La Suprema Corte a S.U., quindi, con sentenza 13 gennaio 2022, n. 927 (testo in calce) enunciato il principio di diritto per cui “allorché l’opposizione a decreto ingiuntivo concesso in materia di locazione di immobili urbani, soggetta al rito speciale di cui all’art. 447-bis c.p.c., sia erroneamente proposta con citazione, anziché con ricorso, non opera la disciplina di mutamento del rito di cui al D. Lgs. N. 150 del 2011, art. 4 – che è applicabile quando una controversia viene promossa in forme diverse da quelle previste dai modelli regolati dal medesimo D. Lgs. N. 150 del 2011 -, producendo l’atto gli effetti del ricorso, in virtù del principio di conversione, se comunque venga depositato entro il termine di cui all’art. 641 cpc”.

La vicenda

Con atto di citazione, l’Azienda Sanitaria Provinciale di Palermo proponeva opposizione al decreto ingiuntivo ritualmente notificatole ed avente ad oggetto somme dovute per indennità di occupazione e oneri accessori. Trattandosi di controversia in materia di locazione, il Tribunale di Palermo, dopo aver disposto ex art. 426 c.p.c. il mutamento del rito da ordinario a speciale, dichiarava l’inammissibilità dell’opposizione in quanto tardiva essendo stato l’atto di citazione depositato in Cancelleria dopo il termine decadenziale ex art. 641 c.p.c. Proposto gravame dall’ Azienda Sanitaria Provinciale di Palermo, la Corte di Appello di Palermo rilevava l’applicabilità al caso di specie dell’art. 4 comma 5 del D.Lgs. n. 150/2011 con salvezza degli effetti della domanda secondo le norme del rito ordinario con cui era stata introdotta l’opposizione, nulla decidendo però nel merito dell’opposizione in quanto, ad avviso della Corte, l’appellante non aveva formulato alcuna domanda in tal senso.

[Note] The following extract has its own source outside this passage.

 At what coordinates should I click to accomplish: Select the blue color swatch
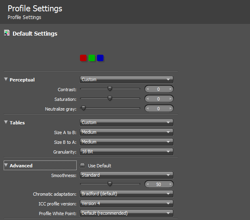pyautogui.click(x=100, y=58)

L’Azienda Sanitaria Provinciale di Palermo proponeva ricorso per cassazione affermando l’applicabilità al caso di specie dell’art. 4 comma 5 del D.Lgs. n. 150/2011 e la conseguente violazione e falsa applicazione degli artt. 177, 159 e 342 cpc; rispondeva con controricorso contenente ricorso incidentale la società creditrice sostenendo l’inapplicabilità dell’art. 4 comma 5 del D.Lgs. n. 150/2011 al giudizio di opposizione a decreto ingiuntivo in quanto trattasi della seconda fase di un giudizio già pendente e non rientrante nelle materie di cui al decreto legislativo.

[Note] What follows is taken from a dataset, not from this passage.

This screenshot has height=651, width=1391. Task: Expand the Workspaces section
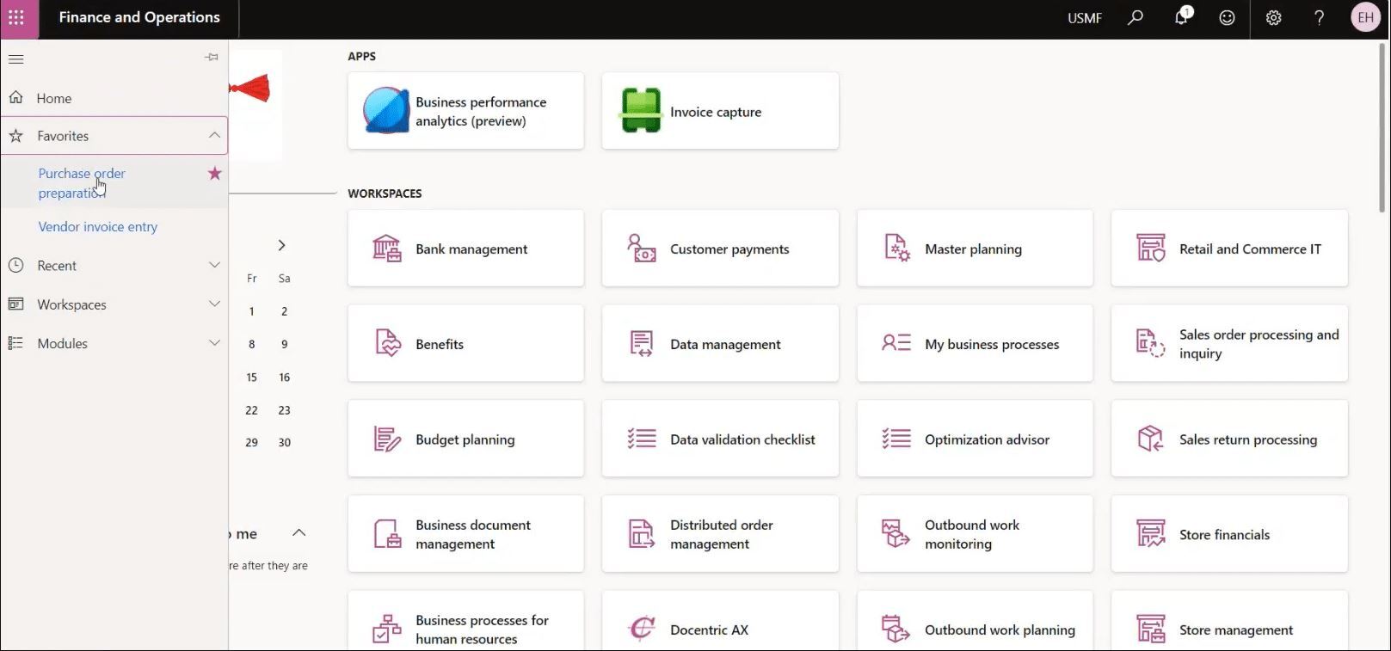[x=214, y=304]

La Terza Sezione Civile della Corte di Cassazione, quindi, rilevata la “sussistenza di questione di diritto non decisa in senso univoco da precedenti pronunce della Corte, quanto alla natura di impugnazione o di ordinario giudizio di cognizione del procedimento per opposizione a decreto ingiuntivo, questione incidente anche sulla operatività del mutamento del rito ai sensi del D.Lgs. n. 150 del 2011 art, 4, ha rimesso il ricorso al Primo Presidente per l’assegnazione alle Sezioni Unite” (sentenza  n. 927 del 13/01/2022).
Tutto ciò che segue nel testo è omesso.